For each relation below given by its graph, find the domain and range and state whether the relation is a function.

a)

Solution:

a) Domain: Points A(-8 , - 0.5) and B(4,0) have the smallest and the largest x-coordinate respectively. The domain is the set of all x values between the smallest x-coordinate (that of A) to the largest x-coordinate (that of B) and is written as:

- 8 ≤ x ≤ 4

Since the relation is defined at both points (closed circle) the inequality symbol ≤ is used.

b) Range: Points C(-3,-5) and B(4,0) have the smallest and largest y-coordinates respectively. Hence, the range is the set of all y values between the smallest and the largest y coordinates and given by the double inequality:

- 5 ≤ y ≤ 0

The inequality symbol ≤ is used at both sides the relation is defined at these y values (closed circles).

c) The relation graphed above is a function because no vertical line can intersect the given graph at more than one point.
b)

Solution:

a) Domain: Points A(-2 , 4) and B(4,6) have the smallest and the largest x-coordinate respectively. The domain is the set of all x values from the smallest x-coordinate (that of A) to the largest x-coordinate (that of B) and is written as:

- 2 ≤ x ≤ 4

Closed circles at both point A and B hence the use of the inequality symbol ≤.

b) Range: Points C(2,-2) and B(4,6) have the smallest and largest y-coordinates respectively. Hence, the range is the set of all y values between the smallest and the largest y coordinates and given by the double inequality:

- 2 ≤ y ≤ 6

The inequality symbol ≤ is used at both sides the relation is defined at these y values (closed circle).

c) The relation graphed above is a function because no vertical line can intersect the given graph at more than one point.
c)

Solution:

a) Domain: Point A(4 , 2) has the largest x-coordinate. As x decreases (moving left), the arrow at the top left indicates that there is no limit to the smallest value of the x-coordinate of any point on the given graph. The domain is the set of all x values smaller than 4 and is written as:

x ≤ 4

The closed circle at point A means the relation is defined at x = 4, hence use of the inequality symbol ≤.

b) Range: Points B(2,-2) and C(-2,-2) have the smallest (and equal) y-coordinates.

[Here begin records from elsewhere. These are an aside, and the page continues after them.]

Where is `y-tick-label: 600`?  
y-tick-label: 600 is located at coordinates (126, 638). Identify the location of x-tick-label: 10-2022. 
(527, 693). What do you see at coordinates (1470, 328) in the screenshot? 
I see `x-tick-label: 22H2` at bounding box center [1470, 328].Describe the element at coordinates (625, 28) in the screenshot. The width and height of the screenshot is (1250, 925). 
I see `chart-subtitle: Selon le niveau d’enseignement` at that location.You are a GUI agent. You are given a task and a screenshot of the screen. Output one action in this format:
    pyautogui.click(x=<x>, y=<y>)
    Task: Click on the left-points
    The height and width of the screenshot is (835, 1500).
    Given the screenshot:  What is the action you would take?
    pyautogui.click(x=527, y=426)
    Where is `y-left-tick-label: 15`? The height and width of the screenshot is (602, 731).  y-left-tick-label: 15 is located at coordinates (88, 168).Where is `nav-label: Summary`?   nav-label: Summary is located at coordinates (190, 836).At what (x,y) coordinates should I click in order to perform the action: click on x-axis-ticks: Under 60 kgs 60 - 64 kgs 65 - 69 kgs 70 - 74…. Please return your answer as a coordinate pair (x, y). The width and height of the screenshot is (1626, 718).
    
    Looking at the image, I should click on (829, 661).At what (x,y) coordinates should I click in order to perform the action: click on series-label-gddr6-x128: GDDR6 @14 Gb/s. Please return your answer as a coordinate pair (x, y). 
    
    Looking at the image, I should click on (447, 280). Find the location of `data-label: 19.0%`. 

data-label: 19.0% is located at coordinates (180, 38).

The arrow on the top left indicates that as x decreases (moving left), the y coordinate of points on the graph increases without limit. Hence, the range is the set of all y values greater than or equal to -2 and is given by the inequality:

y ≥ -2

The inequality symbol ≤ is used because the relation is defined at y = 4 (closed circle).

c) The relation graphed above is a function because no vertical line can intersect the given graph at more than one point.
d)

Solution:

a) Domain: Points A(-5 , -1) and B(1, -1) have the smallest and the largest x-coordinate respectively. The domain is the set of all x values between - 5 and - 1 and is given by:

- 5 ≤ x ≤ 1

The closed circle at points A and B means the relation is defined at x = - 5 and x = 1, hence use of the inequality symbol ≤ at both sides.

b) Range: Points C(-2,-3) and D(-2,1) have the smallest and the largest y-coordinates respectively. Hence, the range is the set of all y values between -3 and 1 and is given by:

-3 ≤ y ≤ 1

The inequality symbol ≤ is used because the relation is defined at both points (closed circle).

c) The relation graphed above is NOT a function because at least one vertical line intersects the given graph at two points as shown below.
e)

Solution:

a) Domain: Point A(-3 , 1.8) has the smallest x-coordinate. As x increases (moving right), the arrow at the bottom right, indicates that there is no limit to the largest value of the x-coordinate of any point on the given graph. The domain is the set of all x values greater than -3 and is written as:

x > -3

The open circle at point A means the relation is not defined at x = -3, hence use of the inequality symbol >.

b) Range: Points B(-2,2) have the largest y-coordinates. The arrow on the bottom right indicates that as x increases (moving right), the y coordinate of points on the graph decreases without limit. Hence, the range is the set of all y values smaller than or equal to 2 and is given by the inequality:

y ≤ 2

The inequality symbol ≤ is used because the relation is defined at y = 2 (closed circle at B).

c) The relation graphed above is a function because no vertical line can intersect the given graph at more than one point.